Formulare sowie elektronische Berechnungshilfen: www.rehadat-elan.de
Informationen über Zuschüsse für Arbeitgeber bei Beschäftigung von behinderten Menschen: www.bmas.de oder der www.integrationsaemter.de.






Betriebsratswahlen 2014

Zwischen 1.März und 31.Mai 2014 finden - entsprechend dem vierjährigen Turnus - die nächsten regelmäßigen Betriebsratswahlen statt.
Das auf den Web-Seiten des ZDH im Mitgliederbereich abrufbare Merkblatt "Be-triebsratswahl 2014" vom 29.01.2014 gibt einen Überblick über alle wesentlichen Fragen der Betriebsratswahl und des Wahlverfahrens sowie über die Rechte und Pflichten des Wahlvorstands und des Arbeitgebers.






BFH: Übernahme von Bußgeldern durch Arbeitgeber ist Arbeitslohn

Bußgelder wegen Verkehrsverstößen, die ein Arbeitgeber für seine Angestellten übernimmt, stellen letztlich Arbeitslohn dar. Dies hat der Bundesfinanzhof (BFH) in seinem aktuellen Urteil vom 14.11.2013, Az. VI R 36/12, entschieden und die bisher gegenteilige, für den Arbeitgeber freundliche Rechtsprechung aufgehoben.






BAG: Nicht nur vorübergehende Arbeitnehmerüberlassung führt nicht zum Arbeitsverhältnis mit Entleiher

Leiharbeiter, die bei einem entleihenden Unternehmen entgegen § 1 Abs. 1 S. 2 AÜG länger als nur vorübergehend tätig sind, haben keinen gesetzlichen Anspruch auf eine Festanstellung beim Entleiher, wenn der Verleiher die nach § 1 Abs. 1 S. 1 AÜG erforderliche Erlaubnis besitzt. Diese Folge sieht das Arbeitnehmerüberlas-sungsgesetz nicht vor, so das Bundesarbeitsgericht (BAG) in einem für Arbeitgeber positiven Urteil vom 10. Dezember 2013 (9 AZR 51/13).






BAG: Chronisch Kranke können Behinderte im Sinne des AGG sein

Chronisch Kranke sind nach dem Urteil des Bundesarbeitsgerichts (BAG) vom 19.12.2013 als Behinderte im Sinne des Allgemeinen Gleichbehandlungsgesetzes (AGG) anzusehen, wenn ihre gesellschaftliche Teilhabe beeinträchtigt ist. Eine symptomlose HIV-Infektion stellt eine chronische Erkrankung dar und hat eine Behinderung im Sinne des AGG zur Folge. Das gilt so lange, wie das gegenwärtig auf eine solche Infektion zurückzuführende soziale Vermeidungsverhalten sowie die darauf beruhenden Stigmatisierungen andauern.
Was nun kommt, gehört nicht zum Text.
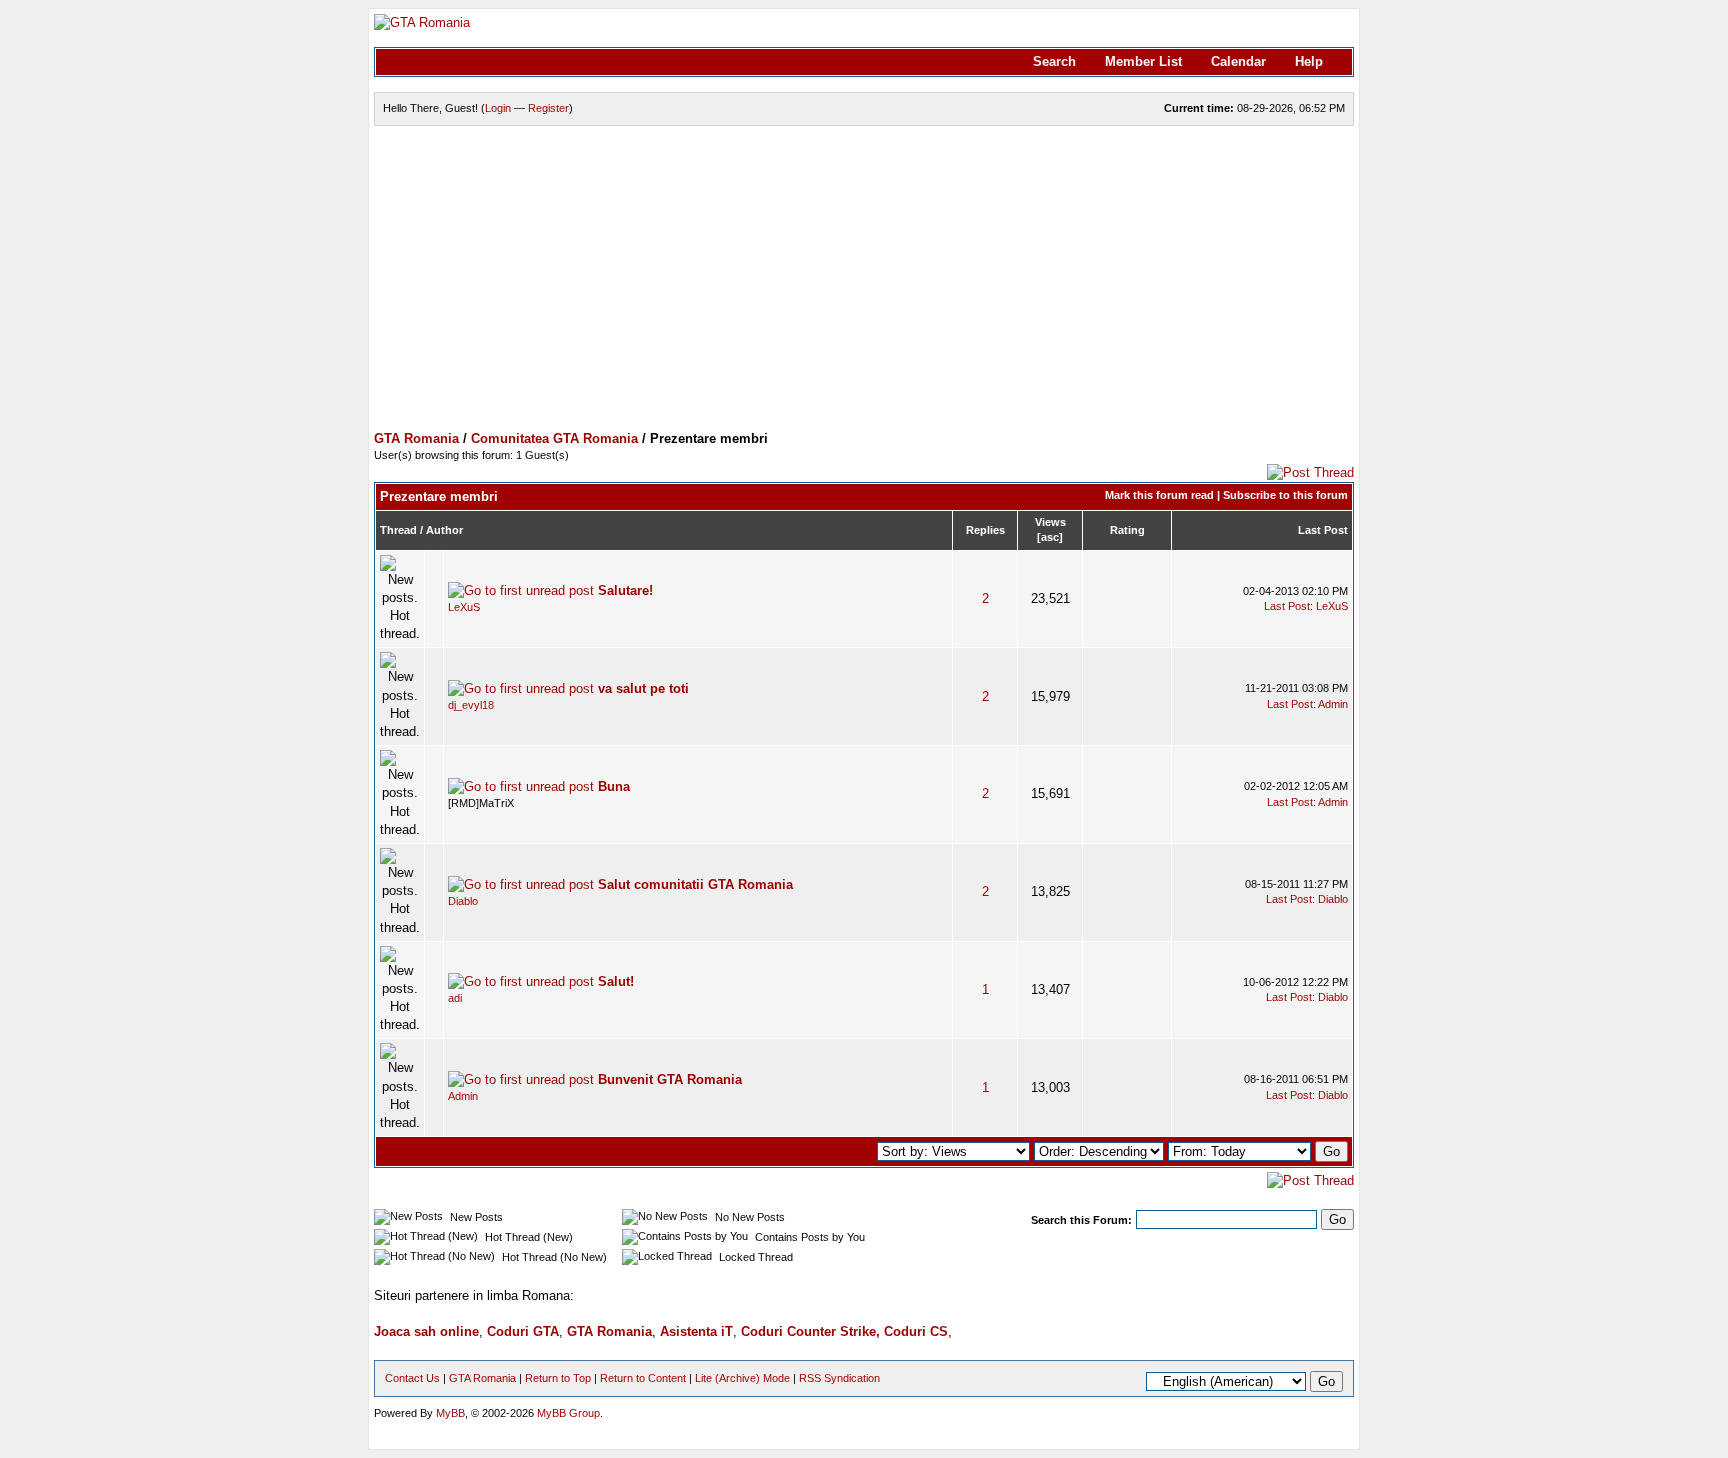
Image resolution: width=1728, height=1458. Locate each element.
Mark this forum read (1159, 495)
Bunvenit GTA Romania (670, 1079)
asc (1050, 537)
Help (1309, 61)
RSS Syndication (839, 1378)
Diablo (463, 901)
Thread (398, 530)
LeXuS (464, 607)
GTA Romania (416, 438)
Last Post (1323, 530)
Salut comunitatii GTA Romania (695, 884)
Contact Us (412, 1378)
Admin (1333, 704)
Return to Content (643, 1378)
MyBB (450, 1413)
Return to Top (558, 1378)
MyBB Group (568, 1413)
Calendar (1238, 61)
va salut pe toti (643, 688)
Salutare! (625, 590)
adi (455, 998)
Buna (614, 786)
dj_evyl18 (471, 705)
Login (498, 108)
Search (1054, 61)
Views (1050, 522)
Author (444, 530)
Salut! (616, 981)
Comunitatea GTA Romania (554, 438)
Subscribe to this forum (1285, 495)
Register (548, 108)
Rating (1127, 530)
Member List (1143, 61)
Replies (985, 530)
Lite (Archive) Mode (742, 1378)
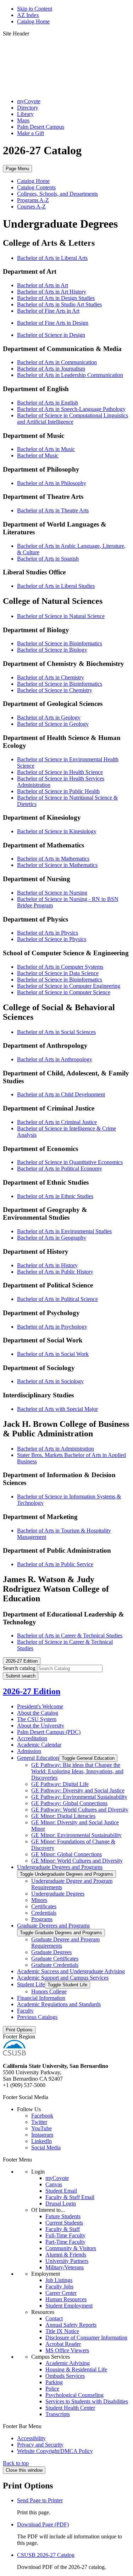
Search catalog (19, 1668)
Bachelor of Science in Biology (52, 650)
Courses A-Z (31, 207)
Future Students (63, 2216)
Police (52, 2389)
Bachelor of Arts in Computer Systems (60, 967)
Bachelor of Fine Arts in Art (48, 311)
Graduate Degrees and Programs (53, 1926)
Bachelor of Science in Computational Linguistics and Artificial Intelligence (72, 418)
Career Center (61, 2293)
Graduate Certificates (54, 1958)
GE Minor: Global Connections (66, 1854)
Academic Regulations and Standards (59, 2004)
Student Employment (69, 2306)
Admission (29, 1751)
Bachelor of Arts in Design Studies (56, 298)
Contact (54, 2318)
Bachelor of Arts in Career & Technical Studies (69, 1635)
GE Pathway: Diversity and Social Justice (77, 1790)
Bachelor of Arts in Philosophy (51, 483)
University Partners (66, 2261)
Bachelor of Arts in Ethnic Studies (55, 1196)
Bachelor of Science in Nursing (52, 893)
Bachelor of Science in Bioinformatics (59, 643)
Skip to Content (34, 9)
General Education (38, 1758)
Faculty (25, 2011)
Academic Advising (67, 2363)
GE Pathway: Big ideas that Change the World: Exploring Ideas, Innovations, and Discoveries (77, 1771)
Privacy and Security (40, 2445)
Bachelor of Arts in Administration (55, 1449)
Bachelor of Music (38, 455)
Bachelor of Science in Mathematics (57, 865)
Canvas (53, 2184)
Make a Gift (30, 133)
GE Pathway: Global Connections (69, 1803)
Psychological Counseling (74, 2395)
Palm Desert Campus (40, 127)
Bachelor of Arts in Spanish (48, 559)
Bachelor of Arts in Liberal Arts (52, 258)
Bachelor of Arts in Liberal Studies (56, 586)
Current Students (64, 2223)
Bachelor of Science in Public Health (58, 791)
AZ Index (28, 15)
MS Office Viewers (67, 2350)
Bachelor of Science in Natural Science (61, 616)
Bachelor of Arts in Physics (47, 933)
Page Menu (17, 168)
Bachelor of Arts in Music (46, 449)
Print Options (19, 2029)
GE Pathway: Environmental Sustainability (79, 1797)
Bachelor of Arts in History (47, 1265)
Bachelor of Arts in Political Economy (59, 1168)
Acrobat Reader (63, 2344)
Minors (39, 1900)
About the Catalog (37, 1713)
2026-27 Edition (31, 1691)
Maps (23, 120)
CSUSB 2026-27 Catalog (45, 2555)
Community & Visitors (70, 2248)
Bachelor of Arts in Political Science (57, 1299)
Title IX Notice (62, 2331)
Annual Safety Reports (70, 2325)
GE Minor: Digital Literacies (63, 1816)
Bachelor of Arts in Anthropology (54, 1059)
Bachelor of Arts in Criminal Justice (57, 1122)
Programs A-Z (33, 200)
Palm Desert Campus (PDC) (49, 1732)
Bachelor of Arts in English (47, 403)
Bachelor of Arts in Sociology (50, 1381)
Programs (41, 1919)
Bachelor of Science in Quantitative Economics (70, 1162)
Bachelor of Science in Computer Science (63, 992)
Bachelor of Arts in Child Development (61, 1094)
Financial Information (41, 1998)
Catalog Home (33, 21)
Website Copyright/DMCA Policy (55, 2451)
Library (25, 114)
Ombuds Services (65, 2376)
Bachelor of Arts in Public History (55, 1272)
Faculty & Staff (62, 2229)
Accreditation (32, 1738)
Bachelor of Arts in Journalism (51, 369)
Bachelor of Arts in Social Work (53, 1354)
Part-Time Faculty (65, 2242)
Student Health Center (70, 2408)
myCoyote (28, 101)
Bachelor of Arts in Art (42, 285)
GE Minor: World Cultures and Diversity (77, 1861)
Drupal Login (60, 2204)
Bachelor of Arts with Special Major (57, 1409)
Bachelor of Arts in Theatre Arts (53, 510)
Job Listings (58, 2280)
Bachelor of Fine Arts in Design (52, 323)
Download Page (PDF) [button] (43, 2524)
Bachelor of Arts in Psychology (52, 1327)
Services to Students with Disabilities (86, 2401)
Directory (27, 108)
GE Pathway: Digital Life (60, 1784)
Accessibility (31, 2438)
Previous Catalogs (37, 2017)
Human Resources (66, 2299)
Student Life (31, 1984)
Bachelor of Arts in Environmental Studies (64, 1231)
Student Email (61, 2191)
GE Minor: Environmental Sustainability (76, 1835)
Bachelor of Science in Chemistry (54, 690)
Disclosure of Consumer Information (86, 2338)
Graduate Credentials (54, 1965)
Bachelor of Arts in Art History (51, 292)
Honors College (49, 1991)
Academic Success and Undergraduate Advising (71, 1971)
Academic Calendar (39, 1745)
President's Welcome (40, 1706)
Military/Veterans (64, 2267)
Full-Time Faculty (65, 2235)
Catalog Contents (36, 187)
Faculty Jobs (59, 2286)
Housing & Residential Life (76, 2369)
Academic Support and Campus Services (63, 1978)
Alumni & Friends (65, 2255)
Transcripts (57, 2414)
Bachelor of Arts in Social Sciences (56, 1032)
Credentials (43, 1913)
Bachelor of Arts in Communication (57, 362)
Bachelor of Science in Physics (51, 939)
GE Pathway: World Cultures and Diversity (79, 1810)
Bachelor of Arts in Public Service (55, 1564)
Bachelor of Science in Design (51, 335)
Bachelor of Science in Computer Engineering (68, 986)
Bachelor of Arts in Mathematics (53, 859)
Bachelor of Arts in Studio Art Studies (59, 304)
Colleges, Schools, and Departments (57, 194)
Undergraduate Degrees (57, 1894)
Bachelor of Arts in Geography (51, 1238)
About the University (40, 1726)
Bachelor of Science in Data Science (58, 973)
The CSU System (36, 1719)
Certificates (43, 1906)
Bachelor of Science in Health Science (60, 772)
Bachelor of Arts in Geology (49, 717)
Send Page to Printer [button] (40, 2500)
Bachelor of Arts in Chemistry (50, 677)
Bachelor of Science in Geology (53, 724)
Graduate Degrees (51, 1952)
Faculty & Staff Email (69, 2197)
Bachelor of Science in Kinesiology (56, 831)
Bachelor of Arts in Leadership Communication (70, 375)
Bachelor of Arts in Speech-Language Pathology (71, 409)
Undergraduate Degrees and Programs (59, 1867)
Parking (54, 2382)
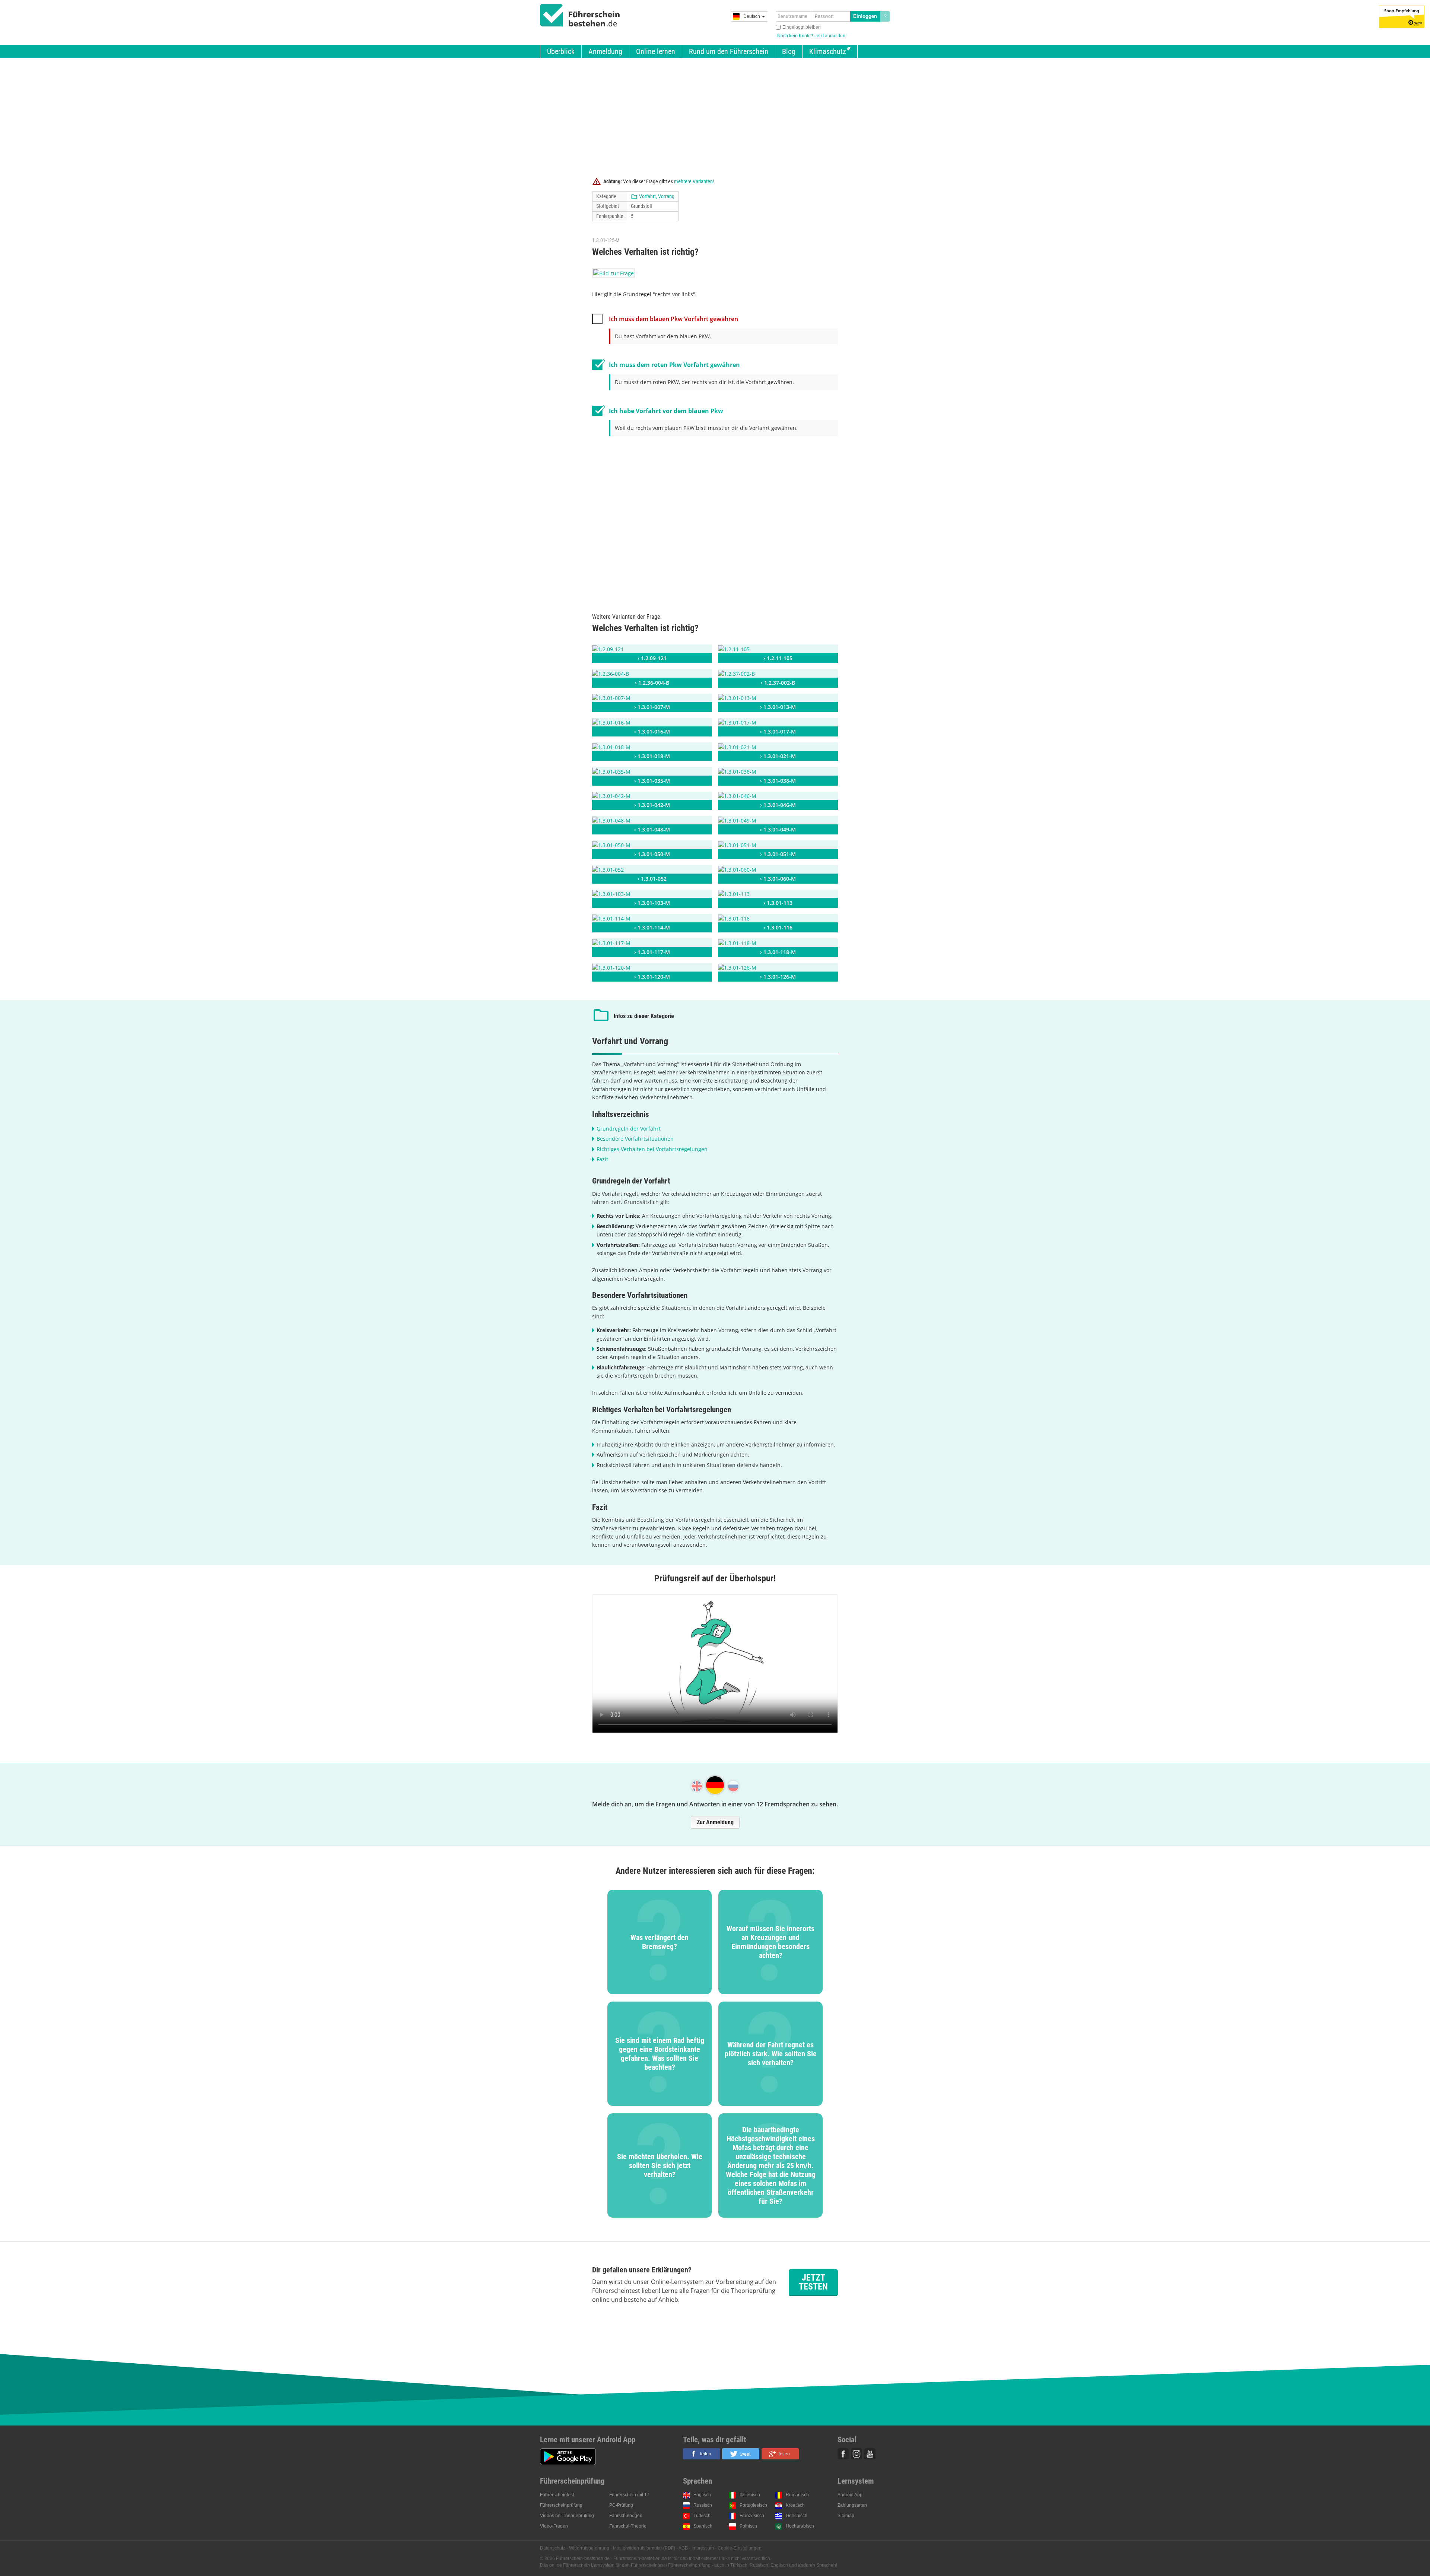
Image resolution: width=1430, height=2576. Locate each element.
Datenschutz (552, 2548)
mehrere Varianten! (694, 181)
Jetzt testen (813, 2282)
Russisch (702, 2505)
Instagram (856, 2453)
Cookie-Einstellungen (740, 2548)
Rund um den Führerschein (728, 51)
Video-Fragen (554, 2526)
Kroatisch (795, 2505)
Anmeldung (605, 51)
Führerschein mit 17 (629, 2494)
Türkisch (702, 2515)
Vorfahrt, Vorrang (656, 196)
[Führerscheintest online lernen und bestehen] (580, 15)
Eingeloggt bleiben (801, 27)
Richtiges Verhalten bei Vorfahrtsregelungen (652, 1149)
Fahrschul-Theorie (627, 2526)
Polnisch (748, 2526)
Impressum (703, 2548)
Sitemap (846, 2515)
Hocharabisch (800, 2526)
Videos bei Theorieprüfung (567, 2515)
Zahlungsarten (852, 2505)
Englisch (702, 2494)
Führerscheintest (557, 2494)
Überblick (561, 51)
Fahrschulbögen (625, 2515)
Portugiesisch (753, 2505)
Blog (788, 51)
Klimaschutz (827, 51)
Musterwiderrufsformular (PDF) (644, 2548)
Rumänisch (797, 2494)
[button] (701, 2453)
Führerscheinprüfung (561, 2505)
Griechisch (796, 2515)
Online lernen (655, 51)
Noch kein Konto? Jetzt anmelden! (811, 35)
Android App (850, 2494)
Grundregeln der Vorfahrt (629, 1128)
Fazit (602, 1159)
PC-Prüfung (621, 2505)
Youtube (870, 2453)
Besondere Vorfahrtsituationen (635, 1138)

Arbeitgeber werden damit vor die Herausforderung gestellt, einschätzen zu müssen, ob eine Erkrankung mit einer relevanten Stigmatisierung verbunden ist. Ist dies zu bejahen, unterliegt der Betroffene einem umfassenden Diskriminierungsschutz. Die Praxis muss nun mit Unklarheiten in der Begriffsdefinition zurechtkommen.